Google’s Android keyboard app ‘Gboard’ has gone through an upgrade in the privacy system that keeps user inputs stored locally on the device while still allowing the machine-learning AI to develop better suggestions.
In Android 11, input suggestions became unified and consistent, which enabled Google’s engineers to add “Smart Replies” to all the places where Gboard was invoked. As the tech giant explains, the system runs entirely on the device, so none of the user-accepted suggestions are sent to its servers.
For this to work, Google has built a system of trust boundaries between the Android system and Gboard, which essentially prevents the app from ever accessing sensitive data.

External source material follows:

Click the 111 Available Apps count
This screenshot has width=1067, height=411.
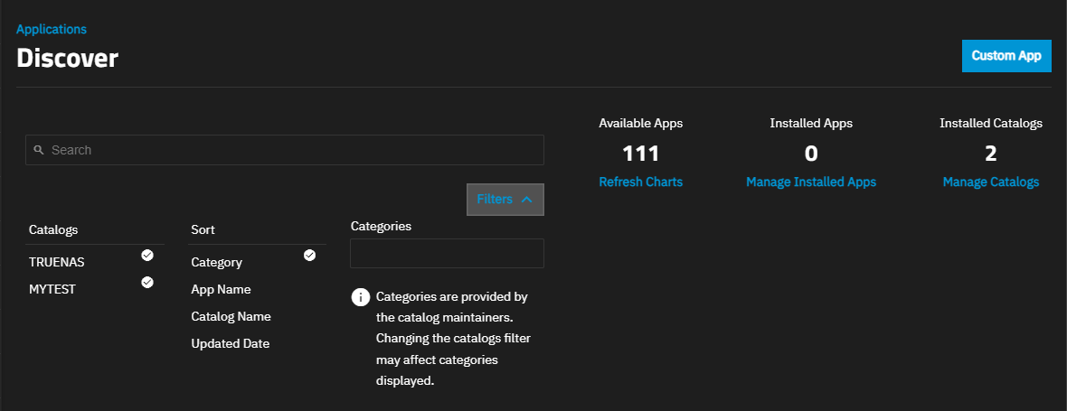pos(640,154)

The suggested reply generation is done on the system level, so neither Gboard nor the app where it has been invoked at will get anything until the user accepts the suggestion chip. If nothing is accepted, nothing will be revealed about the generated suggestions.
At the same time, Google relies on federated analytics to understand how Gboard is used without having to scrape data from IDed users. In fact, the company admits that privacy-preserving analysis has enabled them to make better decisions about their product, that address wider-spectrum optimizations. The beaming of this data is done during times when the phone is idle but connected to WiFi. Things like what emojis are used, how frequently, and when, is encrypted and sent to the federated analytics server.

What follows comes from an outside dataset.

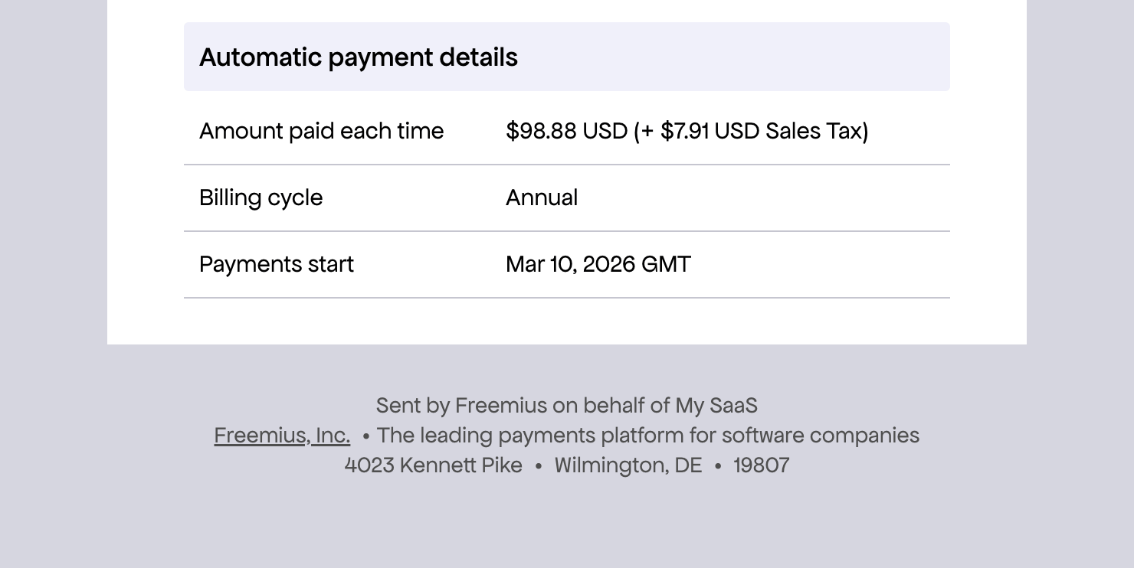Select the Amount paid each time label
Viewport: 1134px width, 568px height.
point(321,132)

As Google shares now, 😂 is the most popular emoji in Whatsapp, 😭 in Roblox, and ✔ in Google Docs. As for the “hot” 😷 emoji, it has moved up from position 119 to 42 during COVID-19. Emojis constitute a popular way for users to express themselves in chats, and Google wants to enrich its emoji predictions in English, and even in Portuguese or Spanish.
Gboard currently supports over nine hundred languages, so being able to enrich them with an effective suggestions system is an impressive feat that is based on many years of training of a character-level recurrent neural network. Google has been doing that since 2014, optimizing its methods and technology, while allegedly always respecting user privacy.